Peneliti Perikanan Budidaya – Balai Budidaya Laut Batam

Tahun 2014, selain akan dikenal sebagai tahun pesta demokrasi dan sepakbola dunia, juga akan menjadi sebuah “training camp” yang akan menentukan arah kebijakan perikanan budidaya, khususnya dalam menyongsong kehadiran Masyarakat Ekonomi ASEAN 2015. Para insan perikanan budidaya tentunya berharap bahwa para elite baik di pemerintahan maupun partai politik tidak hanya fokus dalam mengawal kebijakan di masa transisi ini namun juga memperhatikan kesiapan, baik infrastruktur hingga kepada transfer teknologi untuk kegiatan perikanan budidaya.

Saat ini, Indonesia memiliki potensi wilayah dan jumlah produksi perikanan budidaya yang cukup baik di wilayah ASEAN. Hal ini terbukti dari rilis Top 10 FAO yang menempatkan Indonesia di peringkat lebih baik dibandingkan Vietnam, Thailand, Filipina dan Malaysia. Pertumbuhan ekonomi Indonesia yang mencapai 4,5 % tiap tahunnya juga menjadi modal penting menuju MEA 2015. Sebagai langkah awal, Kementerian Kelautan dan Perikanan telah menargetkan volume produksi perikanan budidaya hingga sebesar 16.891.000 ton di tahun 2014 ini.

Perubahan sistem perdagangan internasional yang diusung oleh MEA memberikan peluang sekaligus tantangan bagi kita. Tantangan terbesar bagi kitatentunya adalah adanya kesamaan komoditas ikan budidaya yang dikembangkan dan diekspor oleh sesama Negara anggota ASEAN. Untuk Ikan laut, kita memiliki lawan tangguh seperti Filipina, Thailand dan Malaysia yang fokus kepada pengembangan Ikan Kerapu Macan (Epinephelus fuscoguttatus), Kakap putih (Lates calcarifer), Bawal Bintang (Trachinotus blochii) hingga kepada persaingan dalam menciptakan teknologi hybrid untuk menghasilkan ikan dengan kualitas yang lebih baik. Selain Negara tetangga yang disebutkan diatas, kita juga patut mewaspadai Vietnam dan Myanmar yang mulai melihat potensi pengembangan ikan laut ini.
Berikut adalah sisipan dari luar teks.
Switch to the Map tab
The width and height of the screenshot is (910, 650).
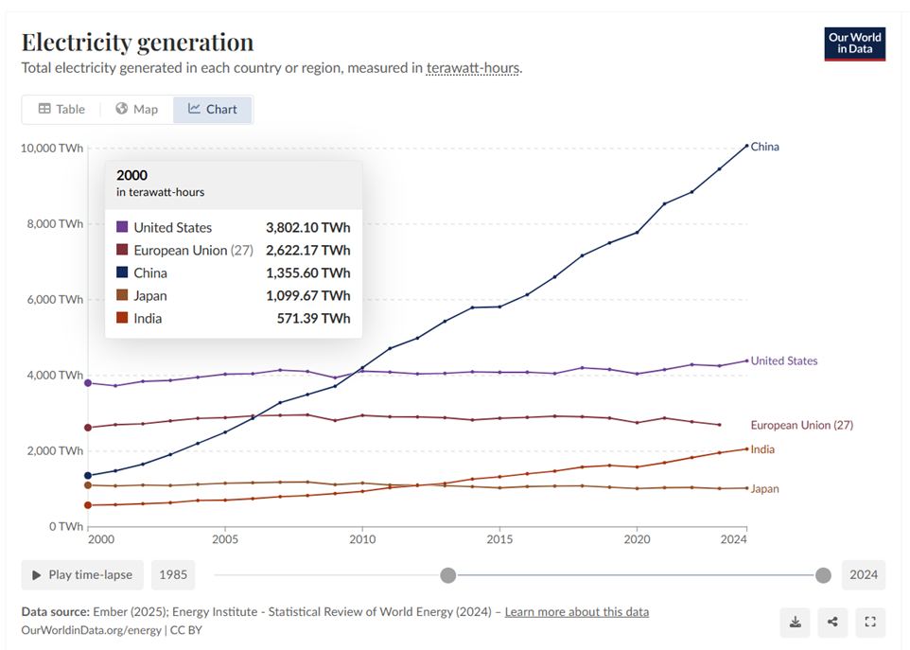(x=136, y=109)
Myanmar sendiri bahkan memberikan ruang yang cukup luas bagi institusi luar negeri untuk bekerjasama melakukan produksi ikan laut yang efisien dan berdaya saing tinggi.

Tidak hanya untuk komoditas ikan laut, untuk komoditas air payau seperti pengembangan udang vannamei, kita juga masih bersaing ketat dengan Thailand dan Vietnam yang muncul sebagai ancaman baru. Namun adanya wabah penyakit Early Mortality Syndrome (EMS) yang diduga kuat disebabkan oleh bakteri patogen Vibrio parahaemolyticus di sejumlah Negara ASEAN termasuk Thailand, Vietnam dan Malaysia memberikan angin segar bagi pengembangan udang vannamei di Indonesia yang hingga saat ini masih terbebas dari ancaman penyakit EMS ini. Bebasnya Indonesia dari serangan wabah EMS ini memberikan dampak positif terhadap peningkatan supali udang dari Indonesia sehingga harga jual udang Vannamei menembus angka tertinggi dalam sejarah produksi udang. Kondisi yang hampir sama juga terlihat di beberapa komoditas ekspor ikan air tawar seperti: ikan Nila dan Patin. Dari data tabel produksi terlihat bahwa Indonesia, Vietnam, Thailand, Filipina dan Malaysia saling memberikan tekanan dengan meningkatkan jumlah produksi. Mudahnya penguasaan teknologi di komoditas ikan air tawar juga menarik perhatian Kamboja, Brunei Darussalam, Laos hingga Timor Leste untuk mengembangkan produk ini.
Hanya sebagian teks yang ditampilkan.